I try to apply that sort of wisdom to other parts of life to. But I notice that often people will sum up the results of a system with a simplification that is lopsided. Let’s explore one example I’ve noticed: parenting.

Some parents declare the central plank of parenting is being attentive to the individual child and their needs, and enabling the unique child to emerge. Other parents will declare the central plank of parenting is giving clear boundaries and enforcing those to train the child in the right way to go.

From a systems viewpoint, I’m pretty sure you need both. As a secular analysis put it, the best outcomes seem to require parental warmth and high standards. Or as my summary of Biblical parenting goes, we need a Grace-Law-Grace framework.

My observation of families that seem to be parenting well is that whichever side they fall on in terms of what they say, they are actually doing both.
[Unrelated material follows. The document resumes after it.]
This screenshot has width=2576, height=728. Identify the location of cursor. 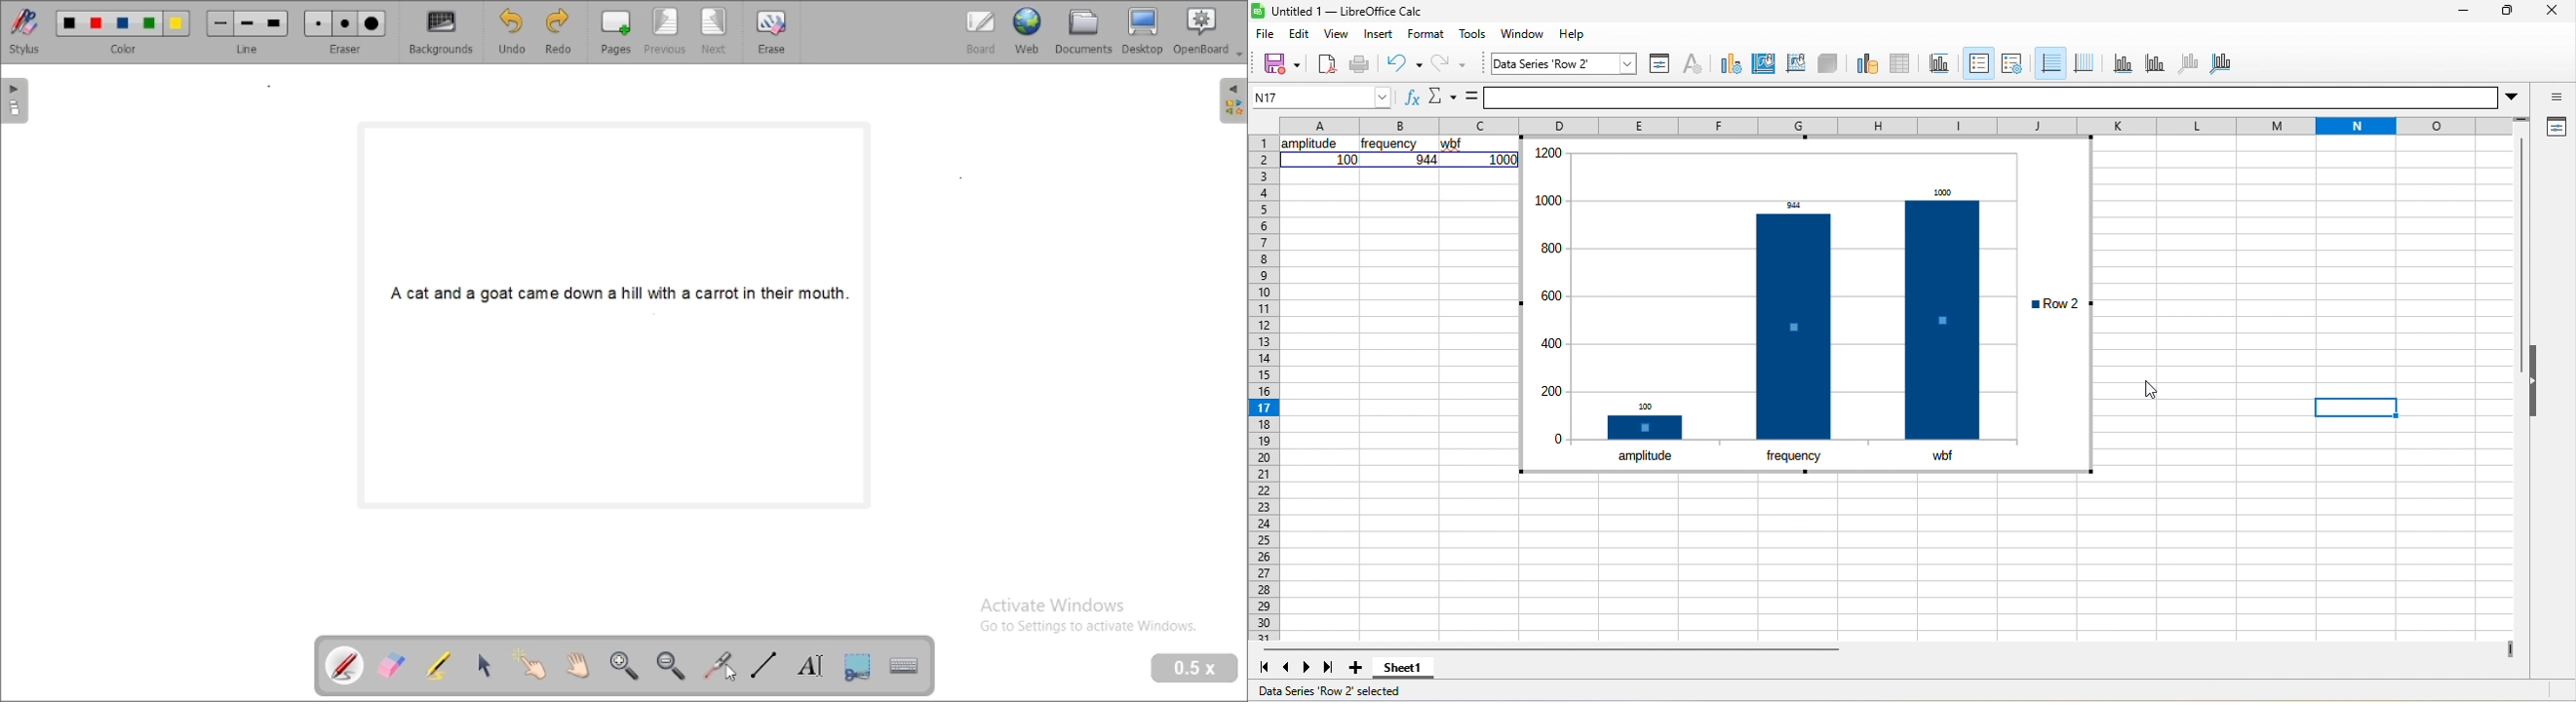
(2146, 388).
Some parents who emphasise the attentiveness to the individuality and needs of children are also pretty clear on boundaries and no nonsense about expectations. Some parents who emphasise the need for boundaries and consequences are also pretty attuned to the individual abilities and needs of their children. Good parents, from whichever tribe, are often closer in practice than their short summaries would suggest. Their systems are more similar than their headlines.
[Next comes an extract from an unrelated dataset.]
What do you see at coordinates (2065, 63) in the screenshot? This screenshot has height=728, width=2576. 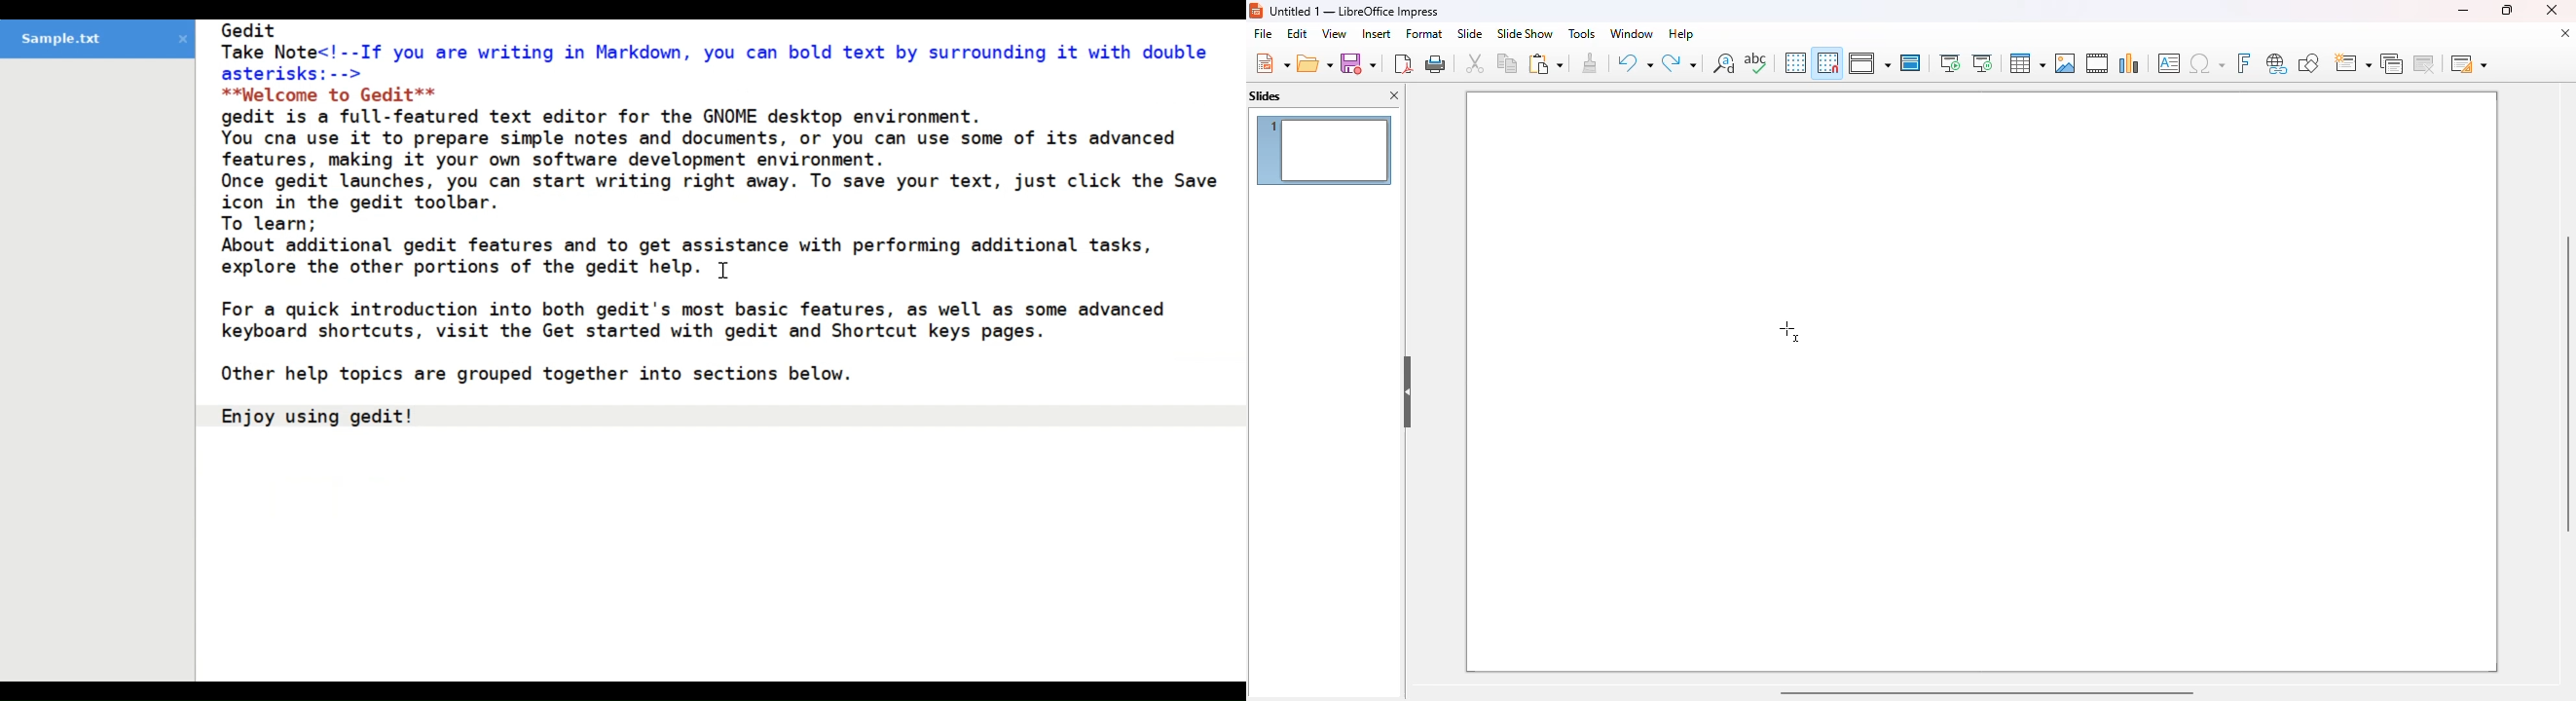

So why do people give “headline summaries” that don’t reflect the balance of their systems?

1) Because you really notice the thing that you add last. If you have 9 out of 10 ingredients and it doesn’t work, and then you learn the 10th ingredient, that is the thing you credit. You don’t notice the other elements of the system because without that 10th ingredient they didn’t work. But someone else missing elements 5 and 8 may add the 10th ingredient and find it doesn’t work for them. If a particular truth or element is the one that seems to transform your parenting (or any other area of life), that is what you share. You can easily be blind to how many other system elements are also necessary.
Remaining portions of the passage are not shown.